The second question is the game theory (translation: 'tug-of-war') between the 'computing power divide' and localization. A rather darkly humorous reality is unfolding at some smart computing centers in China: cabinets equipped with NVIDIA GPUs have over 90% occupancy rates, while those with domestic GPUs remain largely idle. The core bottleneck is not the hardware itself but the software ecosystem. CUDA has accumulated over a decade of developer toolchains and ecosystem advantages, while domestic GPUs still lag noticeably in framework adaptation and compilation optimization. Huatai Securities judges 2026 as the ' the first year (translation: 'Year Zero') of domestic super-nodes,' attempting to bridge the single-chip gap through system-level reconstruction of super-node architectures and reduce communication overhead to convert theoretical computing power into usable throughput. But this path will undoubtedly require time. While the computing power leasing industry enjoys the dividends of explosive demand for large models, it must also confront the structural dilemma of 'chip shortage and soul deficiency.' The Ministry of Industry and Information Technology has already issued the 'Notice on Launching a Special Initiative for Inclusive Computing Power to Empower the Development of Small and Medium-Sized Enterprises,' making deployments around innovative businesses such as 'computing power banks' and 'computing power supermarkets' to support SMEs in depositing idle computing power resources. This policy guidance aims to break down the heavy-asset barriers of computing power, but if the foundational computing power base remains dominated by overseas high-end chips, so-called 'inclusive computing power' will still be subject to external supply chain uncertainties at a deep level.

The third question is the synergy between computing power leasing and AI transformation in real-world industries. The current market frenzy is primarily driven by demand from internet-based large model companies, with exponential token growth concentrated in cloud applications and intelligent agent tracks. But the true golden age of computing power is far from over—if smart manufacturing, medical imaging, autonomous driving, digital twins, and other real-world industries fully embrace AI, the ensuing surge in computing power demand will multiply several times over. Against this backdrop, the computing power leasing industry faces a choice: Should it continue to follow the current path of chasing top-tier clients and act as a mere 'arms dealer' of computing power among internet giants?
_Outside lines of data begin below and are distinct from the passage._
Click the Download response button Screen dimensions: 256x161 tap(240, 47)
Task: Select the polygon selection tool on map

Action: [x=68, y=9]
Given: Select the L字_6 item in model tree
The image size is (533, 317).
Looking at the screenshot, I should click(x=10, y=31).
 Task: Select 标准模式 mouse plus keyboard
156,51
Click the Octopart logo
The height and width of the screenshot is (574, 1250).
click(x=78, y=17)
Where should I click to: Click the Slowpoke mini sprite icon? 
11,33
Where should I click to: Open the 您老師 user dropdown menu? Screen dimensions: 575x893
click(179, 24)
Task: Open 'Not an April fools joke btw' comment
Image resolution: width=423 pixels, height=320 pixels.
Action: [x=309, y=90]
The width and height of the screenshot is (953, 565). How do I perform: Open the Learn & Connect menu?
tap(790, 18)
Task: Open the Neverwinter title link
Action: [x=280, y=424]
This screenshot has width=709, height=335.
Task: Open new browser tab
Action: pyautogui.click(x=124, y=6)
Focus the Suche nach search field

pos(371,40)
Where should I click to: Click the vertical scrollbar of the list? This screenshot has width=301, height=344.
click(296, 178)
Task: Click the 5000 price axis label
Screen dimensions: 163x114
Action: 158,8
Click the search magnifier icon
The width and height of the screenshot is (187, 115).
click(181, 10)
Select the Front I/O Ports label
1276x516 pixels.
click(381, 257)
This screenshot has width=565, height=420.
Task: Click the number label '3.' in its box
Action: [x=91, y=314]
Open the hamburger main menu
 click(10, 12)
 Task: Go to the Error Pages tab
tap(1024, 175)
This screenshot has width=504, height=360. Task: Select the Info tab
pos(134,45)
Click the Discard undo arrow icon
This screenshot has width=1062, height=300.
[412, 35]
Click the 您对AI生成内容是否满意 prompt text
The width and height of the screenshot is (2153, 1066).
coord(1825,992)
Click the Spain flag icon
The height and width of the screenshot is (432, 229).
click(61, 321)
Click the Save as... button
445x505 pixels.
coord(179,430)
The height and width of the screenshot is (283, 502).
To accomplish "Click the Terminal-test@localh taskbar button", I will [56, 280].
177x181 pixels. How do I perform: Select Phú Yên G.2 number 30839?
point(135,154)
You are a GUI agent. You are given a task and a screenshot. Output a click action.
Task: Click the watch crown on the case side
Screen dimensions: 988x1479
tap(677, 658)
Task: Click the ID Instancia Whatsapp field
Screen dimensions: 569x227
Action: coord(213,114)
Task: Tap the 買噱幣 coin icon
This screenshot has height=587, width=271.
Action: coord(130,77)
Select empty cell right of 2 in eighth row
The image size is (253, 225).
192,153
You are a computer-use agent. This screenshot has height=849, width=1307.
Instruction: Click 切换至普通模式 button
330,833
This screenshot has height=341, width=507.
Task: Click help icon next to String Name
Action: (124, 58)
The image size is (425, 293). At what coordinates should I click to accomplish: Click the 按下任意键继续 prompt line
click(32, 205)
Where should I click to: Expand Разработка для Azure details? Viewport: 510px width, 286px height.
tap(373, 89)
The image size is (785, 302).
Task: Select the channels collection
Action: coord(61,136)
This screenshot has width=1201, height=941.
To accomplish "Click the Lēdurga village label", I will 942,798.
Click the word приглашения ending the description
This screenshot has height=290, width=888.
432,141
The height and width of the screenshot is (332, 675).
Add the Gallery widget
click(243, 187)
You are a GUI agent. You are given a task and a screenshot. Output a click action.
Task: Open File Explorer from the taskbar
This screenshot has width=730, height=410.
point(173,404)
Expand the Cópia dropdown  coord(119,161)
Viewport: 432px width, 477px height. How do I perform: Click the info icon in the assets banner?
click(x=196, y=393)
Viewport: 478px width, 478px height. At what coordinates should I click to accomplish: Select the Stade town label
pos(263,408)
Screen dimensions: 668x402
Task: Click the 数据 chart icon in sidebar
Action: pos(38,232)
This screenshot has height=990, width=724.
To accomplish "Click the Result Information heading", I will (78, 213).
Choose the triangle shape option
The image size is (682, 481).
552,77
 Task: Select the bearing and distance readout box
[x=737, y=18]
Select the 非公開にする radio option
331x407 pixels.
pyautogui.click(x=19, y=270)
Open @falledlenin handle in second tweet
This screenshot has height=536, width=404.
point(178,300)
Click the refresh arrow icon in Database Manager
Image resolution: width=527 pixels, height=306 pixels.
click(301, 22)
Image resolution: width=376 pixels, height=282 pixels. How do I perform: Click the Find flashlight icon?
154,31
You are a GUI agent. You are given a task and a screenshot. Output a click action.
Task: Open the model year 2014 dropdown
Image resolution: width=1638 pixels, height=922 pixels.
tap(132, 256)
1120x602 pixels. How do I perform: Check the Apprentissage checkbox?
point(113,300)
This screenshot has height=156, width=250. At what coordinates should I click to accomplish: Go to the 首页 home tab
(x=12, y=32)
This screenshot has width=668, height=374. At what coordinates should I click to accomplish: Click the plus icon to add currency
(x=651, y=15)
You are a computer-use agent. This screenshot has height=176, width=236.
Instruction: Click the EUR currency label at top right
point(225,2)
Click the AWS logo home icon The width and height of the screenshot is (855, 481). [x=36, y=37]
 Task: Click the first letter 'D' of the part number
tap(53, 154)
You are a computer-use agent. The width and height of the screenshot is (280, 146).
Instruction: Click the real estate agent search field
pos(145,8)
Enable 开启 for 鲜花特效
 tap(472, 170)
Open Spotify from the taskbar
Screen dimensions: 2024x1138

Or should it proactively dive deeper, collaborating with various industries to make computing power a true public infrastructure for the national economy? The outcomes of these two paths will differ greatly. The former offers 'quick money,' while the latter promises 'big money'—but the path to big money requires patience, industry knowledge, and cross-domain collaboration capabilities.

The era of free AI is accelerating to a close, and computing power, as the most in-demand and scarcest production factor in the AI world, is turning its 'leasers' into the most certain beneficiaries of this industrial wave. Not everyone can cash in on the algorithmic breakthroughs of large models, nor can every company afford to build multi-billion-dollar computing power clusters in-house. But nearly every enterprise that wants to implement AI applications cannot bypass the computing power leasing path of 'monthly payments, token-based billing, and on-demand scaling.' As the AI paid services wave propagates from C-end applications to B-end infrastructure, computing power leasing is no longer a niche business in some niche segment (translation: 'sub-sector') but an indispensable 'utilities' component in the commercial closed loop (translation: 'closed loop') of the entire AI industry.